>>>>

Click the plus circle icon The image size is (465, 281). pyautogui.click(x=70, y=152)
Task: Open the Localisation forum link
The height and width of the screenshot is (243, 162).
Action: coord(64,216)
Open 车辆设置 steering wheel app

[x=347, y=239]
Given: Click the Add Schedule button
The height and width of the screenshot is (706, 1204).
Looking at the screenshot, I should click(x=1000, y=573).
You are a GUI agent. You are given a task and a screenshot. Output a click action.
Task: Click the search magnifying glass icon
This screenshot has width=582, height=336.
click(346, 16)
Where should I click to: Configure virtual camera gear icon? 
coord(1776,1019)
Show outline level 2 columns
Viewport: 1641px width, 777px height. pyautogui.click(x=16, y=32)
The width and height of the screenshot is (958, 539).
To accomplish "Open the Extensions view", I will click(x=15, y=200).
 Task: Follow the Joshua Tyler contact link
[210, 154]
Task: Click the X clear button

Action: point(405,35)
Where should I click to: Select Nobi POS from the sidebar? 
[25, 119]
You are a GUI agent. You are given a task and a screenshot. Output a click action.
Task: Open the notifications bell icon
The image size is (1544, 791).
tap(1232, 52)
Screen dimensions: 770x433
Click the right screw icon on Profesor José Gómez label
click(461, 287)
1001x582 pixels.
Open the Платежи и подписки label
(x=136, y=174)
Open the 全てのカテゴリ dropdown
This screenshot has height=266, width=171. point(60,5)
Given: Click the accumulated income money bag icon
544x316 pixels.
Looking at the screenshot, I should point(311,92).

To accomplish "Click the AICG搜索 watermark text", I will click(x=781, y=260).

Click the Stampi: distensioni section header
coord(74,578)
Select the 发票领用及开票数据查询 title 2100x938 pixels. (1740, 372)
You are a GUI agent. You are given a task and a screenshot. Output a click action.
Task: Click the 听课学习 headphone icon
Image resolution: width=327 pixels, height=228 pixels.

<<<<

▶ **GOAL**:
Reproduce every one of the entries above verbatim, with the same wording, order and line breaks.

▶ **RESPONSE BELOW**:
Click the plus circle icon The image size is (465, 281). pyautogui.click(x=70, y=152)
Task: Open the Localisation forum link
The height and width of the screenshot is (243, 162).
Action: coord(64,216)
Open 车辆设置 steering wheel app

[x=347, y=239]
Given: Click the Add Schedule button
The height and width of the screenshot is (706, 1204).
Looking at the screenshot, I should click(x=1000, y=573).
You are a GUI agent. You are given a task and a screenshot. Output a click action.
Task: Click the search magnifying glass icon
This screenshot has width=582, height=336.
click(346, 16)
Where should I click to: Configure virtual camera gear icon? 
coord(1776,1019)
Show outline level 2 columns
Viewport: 1641px width, 777px height. pyautogui.click(x=16, y=32)
The width and height of the screenshot is (958, 539).
To accomplish "Open the Extensions view", I will click(x=15, y=200).
 Task: Follow the Joshua Tyler contact link
[210, 154]
Task: Click the X clear button

Action: point(405,35)
Where should I click to: Select Nobi POS from the sidebar? 
[25, 119]
You are a GUI agent. You are given a task and a screenshot. Output a click action.
Task: Open the notifications bell icon
The image size is (1544, 791).
tap(1232, 52)
Screen dimensions: 770x433
Click the right screw icon on Profesor José Gómez label
click(461, 287)
1001x582 pixels.
Open the Платежи и подписки label
(x=136, y=174)
Open the 全てのカテゴリ dropdown
This screenshot has height=266, width=171. point(60,5)
Given: Click the accumulated income money bag icon
544x316 pixels.
Looking at the screenshot, I should point(311,92).

To accomplish "Click the AICG搜索 watermark text", I will click(x=781, y=260).

Click the Stampi: distensioni section header
coord(74,578)
Select the 发票领用及开票数据查询 title 2100x938 pixels. (1740, 372)
You are a GUI agent. You are given a task and a screenshot. Output a click action.
Task: Click the 听课学习 headphone icon
Image resolution: width=327 pixels, height=228 pixels.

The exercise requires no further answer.